What is being asked |
Write out, with no changes, the listing lines starting with the line that contains "You are a GUI" and going on through the line that contains "pos(60,177)", including both of those lines.

Source data |
☆ ☆ ☆ ☆

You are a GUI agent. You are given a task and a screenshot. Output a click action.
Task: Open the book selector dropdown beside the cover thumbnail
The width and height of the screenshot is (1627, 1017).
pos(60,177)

☆ ☆ ☆ ☆

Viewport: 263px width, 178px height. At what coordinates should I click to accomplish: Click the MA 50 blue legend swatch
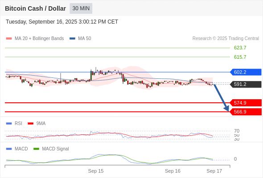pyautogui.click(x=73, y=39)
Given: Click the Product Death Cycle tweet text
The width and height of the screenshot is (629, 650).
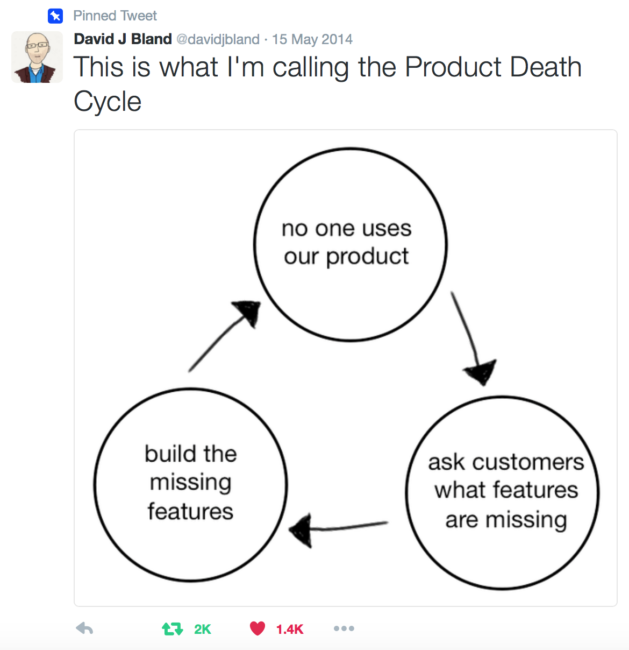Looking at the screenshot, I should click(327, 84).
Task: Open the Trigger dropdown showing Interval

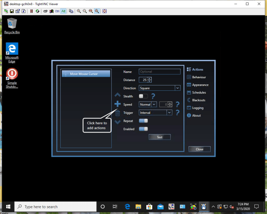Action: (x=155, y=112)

☆ ☆ ☆ ☆

Exercise result |
You are a GUI agent. You are given a task and a screenshot. Output a click action.
Task: Open the book selector dropdown beside the cover thumbnail
The width and height of the screenshot is (1627, 1017).
pos(60,177)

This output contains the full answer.